Segment Start: Exercise inputs

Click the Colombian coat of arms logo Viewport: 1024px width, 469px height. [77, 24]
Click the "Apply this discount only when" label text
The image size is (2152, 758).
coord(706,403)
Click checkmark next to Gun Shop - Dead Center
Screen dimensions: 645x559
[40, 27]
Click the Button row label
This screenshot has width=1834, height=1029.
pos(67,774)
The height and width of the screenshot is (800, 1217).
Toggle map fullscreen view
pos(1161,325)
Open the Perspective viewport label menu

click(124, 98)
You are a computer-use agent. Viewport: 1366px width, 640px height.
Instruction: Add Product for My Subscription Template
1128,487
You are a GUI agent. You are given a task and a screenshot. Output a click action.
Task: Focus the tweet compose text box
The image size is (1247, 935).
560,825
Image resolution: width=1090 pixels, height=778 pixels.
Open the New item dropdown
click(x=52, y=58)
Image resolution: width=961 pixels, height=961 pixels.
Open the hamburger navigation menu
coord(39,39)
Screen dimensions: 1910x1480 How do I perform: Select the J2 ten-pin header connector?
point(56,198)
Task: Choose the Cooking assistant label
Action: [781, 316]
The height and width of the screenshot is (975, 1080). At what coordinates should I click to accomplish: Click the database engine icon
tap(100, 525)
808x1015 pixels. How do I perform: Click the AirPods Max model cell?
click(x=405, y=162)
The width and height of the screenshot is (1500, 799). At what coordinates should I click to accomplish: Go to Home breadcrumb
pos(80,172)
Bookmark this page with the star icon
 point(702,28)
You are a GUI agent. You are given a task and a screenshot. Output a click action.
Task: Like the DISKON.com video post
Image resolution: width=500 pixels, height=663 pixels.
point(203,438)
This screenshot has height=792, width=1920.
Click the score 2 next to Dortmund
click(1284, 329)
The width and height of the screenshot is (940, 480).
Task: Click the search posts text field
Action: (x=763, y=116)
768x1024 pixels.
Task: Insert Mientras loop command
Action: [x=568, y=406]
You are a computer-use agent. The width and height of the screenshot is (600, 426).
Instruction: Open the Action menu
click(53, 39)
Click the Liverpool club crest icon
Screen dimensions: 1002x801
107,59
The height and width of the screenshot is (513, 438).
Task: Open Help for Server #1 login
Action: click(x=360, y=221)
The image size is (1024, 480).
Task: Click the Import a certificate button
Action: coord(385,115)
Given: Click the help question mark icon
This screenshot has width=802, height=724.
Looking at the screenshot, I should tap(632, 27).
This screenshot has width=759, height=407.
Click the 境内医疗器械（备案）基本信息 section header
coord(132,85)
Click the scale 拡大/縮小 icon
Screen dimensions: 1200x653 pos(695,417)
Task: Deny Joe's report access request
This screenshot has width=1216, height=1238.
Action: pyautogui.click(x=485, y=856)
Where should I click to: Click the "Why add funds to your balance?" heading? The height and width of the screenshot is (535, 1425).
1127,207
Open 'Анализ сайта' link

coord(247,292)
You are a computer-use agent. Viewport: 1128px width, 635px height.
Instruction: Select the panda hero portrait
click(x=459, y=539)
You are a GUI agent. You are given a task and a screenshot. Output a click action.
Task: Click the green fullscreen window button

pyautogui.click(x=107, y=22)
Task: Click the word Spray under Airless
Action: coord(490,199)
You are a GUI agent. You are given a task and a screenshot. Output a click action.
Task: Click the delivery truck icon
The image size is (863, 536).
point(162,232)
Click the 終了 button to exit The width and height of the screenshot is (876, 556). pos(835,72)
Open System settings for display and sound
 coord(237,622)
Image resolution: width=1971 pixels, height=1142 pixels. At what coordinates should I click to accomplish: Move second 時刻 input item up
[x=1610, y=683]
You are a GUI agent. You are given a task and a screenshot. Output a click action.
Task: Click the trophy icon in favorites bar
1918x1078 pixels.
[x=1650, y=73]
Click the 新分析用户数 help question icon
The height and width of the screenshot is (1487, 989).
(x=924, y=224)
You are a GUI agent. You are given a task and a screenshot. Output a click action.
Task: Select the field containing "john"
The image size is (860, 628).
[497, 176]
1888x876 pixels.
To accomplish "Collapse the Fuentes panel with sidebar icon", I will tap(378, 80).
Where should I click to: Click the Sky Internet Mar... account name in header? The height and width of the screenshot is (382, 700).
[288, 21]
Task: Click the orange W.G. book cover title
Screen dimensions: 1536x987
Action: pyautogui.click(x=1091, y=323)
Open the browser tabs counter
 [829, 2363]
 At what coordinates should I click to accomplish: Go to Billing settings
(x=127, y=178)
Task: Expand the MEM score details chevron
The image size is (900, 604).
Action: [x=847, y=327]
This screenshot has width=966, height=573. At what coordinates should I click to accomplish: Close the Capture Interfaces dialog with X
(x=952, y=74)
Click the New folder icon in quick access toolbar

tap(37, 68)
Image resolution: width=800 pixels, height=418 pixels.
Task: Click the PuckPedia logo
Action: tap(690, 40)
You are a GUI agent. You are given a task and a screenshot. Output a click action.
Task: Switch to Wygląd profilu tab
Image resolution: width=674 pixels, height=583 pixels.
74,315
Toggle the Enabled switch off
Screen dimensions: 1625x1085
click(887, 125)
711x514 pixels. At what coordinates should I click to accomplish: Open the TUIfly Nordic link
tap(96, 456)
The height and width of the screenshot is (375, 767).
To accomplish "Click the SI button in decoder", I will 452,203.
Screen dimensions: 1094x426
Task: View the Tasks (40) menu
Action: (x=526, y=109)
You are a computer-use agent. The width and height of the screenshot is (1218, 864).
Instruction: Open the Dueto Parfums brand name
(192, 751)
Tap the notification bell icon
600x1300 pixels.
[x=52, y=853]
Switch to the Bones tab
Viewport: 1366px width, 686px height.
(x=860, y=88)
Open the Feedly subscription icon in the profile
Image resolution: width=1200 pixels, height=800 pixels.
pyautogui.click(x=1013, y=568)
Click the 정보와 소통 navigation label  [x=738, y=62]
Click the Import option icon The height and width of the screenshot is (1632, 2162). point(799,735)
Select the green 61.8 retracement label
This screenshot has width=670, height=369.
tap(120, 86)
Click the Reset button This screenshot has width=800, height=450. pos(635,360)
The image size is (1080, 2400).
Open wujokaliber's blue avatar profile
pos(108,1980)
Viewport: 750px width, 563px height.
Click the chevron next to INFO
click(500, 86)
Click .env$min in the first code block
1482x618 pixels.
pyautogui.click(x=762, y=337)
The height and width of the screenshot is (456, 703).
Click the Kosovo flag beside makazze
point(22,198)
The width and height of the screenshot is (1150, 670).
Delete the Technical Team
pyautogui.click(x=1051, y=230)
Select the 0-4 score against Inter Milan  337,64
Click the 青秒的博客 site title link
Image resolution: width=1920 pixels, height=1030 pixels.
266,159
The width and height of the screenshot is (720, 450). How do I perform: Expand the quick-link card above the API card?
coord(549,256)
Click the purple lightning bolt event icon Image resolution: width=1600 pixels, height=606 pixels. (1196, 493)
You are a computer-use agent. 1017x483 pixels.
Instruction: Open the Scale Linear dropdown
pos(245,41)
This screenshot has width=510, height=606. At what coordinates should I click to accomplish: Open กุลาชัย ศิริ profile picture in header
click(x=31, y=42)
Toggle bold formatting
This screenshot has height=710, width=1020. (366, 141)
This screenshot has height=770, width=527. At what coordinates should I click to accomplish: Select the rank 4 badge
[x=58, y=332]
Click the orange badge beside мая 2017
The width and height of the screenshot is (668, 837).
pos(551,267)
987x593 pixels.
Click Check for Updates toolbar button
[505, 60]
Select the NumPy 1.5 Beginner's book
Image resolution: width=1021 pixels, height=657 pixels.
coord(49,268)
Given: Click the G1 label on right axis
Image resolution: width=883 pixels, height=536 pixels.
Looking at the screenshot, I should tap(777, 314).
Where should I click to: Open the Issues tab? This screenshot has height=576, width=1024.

Segment End: Exercise inputs

Task objective> Out of the entries above, write out only the lines between the line holding "Task: Select the" and the line holding "Switch to the Bones tab", inclusive, each exactly as given.

Solution>
Task: Select the field containing "john"
The image size is (860, 628).
[497, 176]
1888x876 pixels.
To accomplish "Collapse the Fuentes panel with sidebar icon", I will tap(378, 80).
Where should I click to: Click the Sky Internet Mar... account name in header? The height and width of the screenshot is (382, 700).
[288, 21]
Task: Click the orange W.G. book cover title
Screen dimensions: 1536x987
Action: pyautogui.click(x=1091, y=323)
Open the browser tabs counter
 [829, 2363]
 At what coordinates should I click to accomplish: Go to Billing settings
(x=127, y=178)
Task: Expand the MEM score details chevron
The image size is (900, 604).
Action: [x=847, y=327]
This screenshot has width=966, height=573. At what coordinates should I click to accomplish: Close the Capture Interfaces dialog with X
(x=952, y=74)
Click the New folder icon in quick access toolbar

tap(37, 68)
Image resolution: width=800 pixels, height=418 pixels.
Task: Click the PuckPedia logo
Action: tap(690, 40)
You are a GUI agent. You are given a task and a screenshot. Output a click action.
Task: Switch to Wygląd profilu tab
Image resolution: width=674 pixels, height=583 pixels.
74,315
Toggle the Enabled switch off
Screen dimensions: 1625x1085
click(887, 125)
711x514 pixels. At what coordinates should I click to accomplish: Open the TUIfly Nordic link
tap(96, 456)
The height and width of the screenshot is (375, 767).
To accomplish "Click the SI button in decoder", I will 452,203.
Screen dimensions: 1094x426
Task: View the Tasks (40) menu
Action: (x=526, y=109)
You are a computer-use agent. The width and height of the screenshot is (1218, 864).
Instruction: Open the Dueto Parfums brand name
(192, 751)
Tap the notification bell icon
600x1300 pixels.
[x=52, y=853]
Switch to the Bones tab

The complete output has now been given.